After the line containing "Master in Hospital Management (834, 1671)", write nothing more; before it, reproduce every line of the material below exactly, starting with the first.

*** Data to process ***

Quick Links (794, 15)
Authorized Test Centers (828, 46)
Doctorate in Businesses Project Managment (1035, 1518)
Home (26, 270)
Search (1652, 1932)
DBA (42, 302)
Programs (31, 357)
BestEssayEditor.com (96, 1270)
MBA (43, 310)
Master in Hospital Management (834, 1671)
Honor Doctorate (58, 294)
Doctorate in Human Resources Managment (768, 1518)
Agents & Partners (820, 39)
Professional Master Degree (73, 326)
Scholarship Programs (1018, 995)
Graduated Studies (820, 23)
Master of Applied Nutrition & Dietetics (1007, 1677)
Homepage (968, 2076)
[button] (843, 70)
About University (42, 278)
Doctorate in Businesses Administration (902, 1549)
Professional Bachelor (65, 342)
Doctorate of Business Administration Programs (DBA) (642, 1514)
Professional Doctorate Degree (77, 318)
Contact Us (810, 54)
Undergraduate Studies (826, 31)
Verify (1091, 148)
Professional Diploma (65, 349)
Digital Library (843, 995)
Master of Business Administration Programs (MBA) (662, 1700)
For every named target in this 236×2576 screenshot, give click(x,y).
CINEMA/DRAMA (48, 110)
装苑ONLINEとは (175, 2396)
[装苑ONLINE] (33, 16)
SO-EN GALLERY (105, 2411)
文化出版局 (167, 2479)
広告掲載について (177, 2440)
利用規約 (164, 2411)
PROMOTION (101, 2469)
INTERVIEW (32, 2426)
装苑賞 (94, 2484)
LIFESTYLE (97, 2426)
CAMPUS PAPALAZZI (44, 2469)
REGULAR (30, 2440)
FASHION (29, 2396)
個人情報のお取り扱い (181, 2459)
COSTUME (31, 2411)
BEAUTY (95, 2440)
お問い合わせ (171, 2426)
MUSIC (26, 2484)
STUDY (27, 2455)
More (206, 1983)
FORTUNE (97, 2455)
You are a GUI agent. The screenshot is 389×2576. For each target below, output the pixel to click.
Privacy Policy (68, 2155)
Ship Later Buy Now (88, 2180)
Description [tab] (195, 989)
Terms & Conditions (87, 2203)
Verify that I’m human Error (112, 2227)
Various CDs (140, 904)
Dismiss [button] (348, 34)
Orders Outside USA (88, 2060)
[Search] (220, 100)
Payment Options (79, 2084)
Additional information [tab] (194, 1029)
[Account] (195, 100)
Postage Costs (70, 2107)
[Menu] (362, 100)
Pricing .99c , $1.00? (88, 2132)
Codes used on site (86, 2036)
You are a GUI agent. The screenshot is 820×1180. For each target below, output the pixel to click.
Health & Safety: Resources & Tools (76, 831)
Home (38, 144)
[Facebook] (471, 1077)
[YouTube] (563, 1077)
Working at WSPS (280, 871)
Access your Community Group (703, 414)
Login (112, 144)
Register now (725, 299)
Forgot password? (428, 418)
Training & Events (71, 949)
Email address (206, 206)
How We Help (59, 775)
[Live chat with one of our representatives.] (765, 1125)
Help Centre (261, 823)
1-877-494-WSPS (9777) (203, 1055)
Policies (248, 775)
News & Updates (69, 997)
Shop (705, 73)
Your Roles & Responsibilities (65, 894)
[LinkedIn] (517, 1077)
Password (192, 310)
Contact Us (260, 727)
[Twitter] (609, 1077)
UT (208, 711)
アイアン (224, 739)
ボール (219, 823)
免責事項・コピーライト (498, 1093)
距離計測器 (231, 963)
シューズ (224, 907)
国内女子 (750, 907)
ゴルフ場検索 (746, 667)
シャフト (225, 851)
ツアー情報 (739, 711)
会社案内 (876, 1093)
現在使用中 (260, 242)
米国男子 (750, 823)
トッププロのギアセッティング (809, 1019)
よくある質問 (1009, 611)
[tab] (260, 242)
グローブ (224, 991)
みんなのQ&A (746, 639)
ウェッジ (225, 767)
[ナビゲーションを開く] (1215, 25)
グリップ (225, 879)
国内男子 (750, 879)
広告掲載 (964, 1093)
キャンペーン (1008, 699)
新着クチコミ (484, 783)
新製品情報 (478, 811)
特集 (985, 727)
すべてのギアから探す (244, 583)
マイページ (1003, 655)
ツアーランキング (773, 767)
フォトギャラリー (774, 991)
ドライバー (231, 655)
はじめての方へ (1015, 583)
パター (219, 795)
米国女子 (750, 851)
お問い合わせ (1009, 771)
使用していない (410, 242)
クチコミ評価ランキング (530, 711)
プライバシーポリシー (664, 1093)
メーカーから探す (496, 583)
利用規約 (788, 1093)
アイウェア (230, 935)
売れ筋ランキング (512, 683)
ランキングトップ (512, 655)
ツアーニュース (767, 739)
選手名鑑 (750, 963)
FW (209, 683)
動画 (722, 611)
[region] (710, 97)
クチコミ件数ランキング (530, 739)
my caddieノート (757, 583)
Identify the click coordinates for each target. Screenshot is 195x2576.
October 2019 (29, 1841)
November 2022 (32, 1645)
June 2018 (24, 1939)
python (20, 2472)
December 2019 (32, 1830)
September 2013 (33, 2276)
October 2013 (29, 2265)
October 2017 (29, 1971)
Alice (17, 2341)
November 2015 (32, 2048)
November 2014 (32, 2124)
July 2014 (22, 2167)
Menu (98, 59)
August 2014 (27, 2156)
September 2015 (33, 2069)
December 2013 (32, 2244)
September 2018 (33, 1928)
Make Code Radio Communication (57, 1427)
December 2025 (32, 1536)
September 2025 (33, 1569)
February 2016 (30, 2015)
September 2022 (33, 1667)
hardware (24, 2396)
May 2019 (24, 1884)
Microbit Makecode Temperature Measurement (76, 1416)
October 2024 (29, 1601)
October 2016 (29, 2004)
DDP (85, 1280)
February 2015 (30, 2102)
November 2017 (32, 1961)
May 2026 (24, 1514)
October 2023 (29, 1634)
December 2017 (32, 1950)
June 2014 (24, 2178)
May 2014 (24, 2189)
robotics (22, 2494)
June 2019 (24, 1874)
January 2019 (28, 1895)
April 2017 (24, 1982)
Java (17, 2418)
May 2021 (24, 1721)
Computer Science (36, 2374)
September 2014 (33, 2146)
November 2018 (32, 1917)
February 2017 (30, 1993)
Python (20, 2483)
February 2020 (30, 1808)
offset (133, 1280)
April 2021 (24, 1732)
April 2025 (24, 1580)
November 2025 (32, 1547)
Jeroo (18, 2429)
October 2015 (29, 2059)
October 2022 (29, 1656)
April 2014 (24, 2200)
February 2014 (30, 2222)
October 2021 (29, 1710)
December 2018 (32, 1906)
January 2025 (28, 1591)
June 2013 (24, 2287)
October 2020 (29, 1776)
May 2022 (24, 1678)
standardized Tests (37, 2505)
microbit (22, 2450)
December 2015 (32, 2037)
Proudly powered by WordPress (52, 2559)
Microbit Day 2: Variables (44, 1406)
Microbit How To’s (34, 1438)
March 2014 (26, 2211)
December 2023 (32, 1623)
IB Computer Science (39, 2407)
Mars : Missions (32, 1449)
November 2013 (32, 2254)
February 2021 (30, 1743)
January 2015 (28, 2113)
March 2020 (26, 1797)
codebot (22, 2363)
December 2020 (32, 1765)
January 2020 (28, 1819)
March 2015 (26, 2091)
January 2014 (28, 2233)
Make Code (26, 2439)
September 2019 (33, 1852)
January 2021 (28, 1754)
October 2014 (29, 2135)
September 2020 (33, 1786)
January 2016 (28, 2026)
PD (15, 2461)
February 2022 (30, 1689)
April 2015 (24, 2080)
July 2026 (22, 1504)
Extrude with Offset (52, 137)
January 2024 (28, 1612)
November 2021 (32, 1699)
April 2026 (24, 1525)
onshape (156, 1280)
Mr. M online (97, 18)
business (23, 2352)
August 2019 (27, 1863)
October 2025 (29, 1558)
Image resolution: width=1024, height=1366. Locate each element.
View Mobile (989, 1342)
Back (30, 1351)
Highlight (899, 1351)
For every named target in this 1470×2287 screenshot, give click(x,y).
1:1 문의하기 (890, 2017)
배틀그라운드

*** End of Data to process ***

Reply —
Quick Links (794, 15)
Authorized Test Centers (828, 46)
Doctorate in Businesses Project Managment (1035, 1518)
Home (26, 270)
Search (1652, 1932)
DBA (42, 302)
Programs (31, 357)
BestEssayEditor.com (96, 1270)
MBA (43, 310)
Master in Hospital Management (834, 1671)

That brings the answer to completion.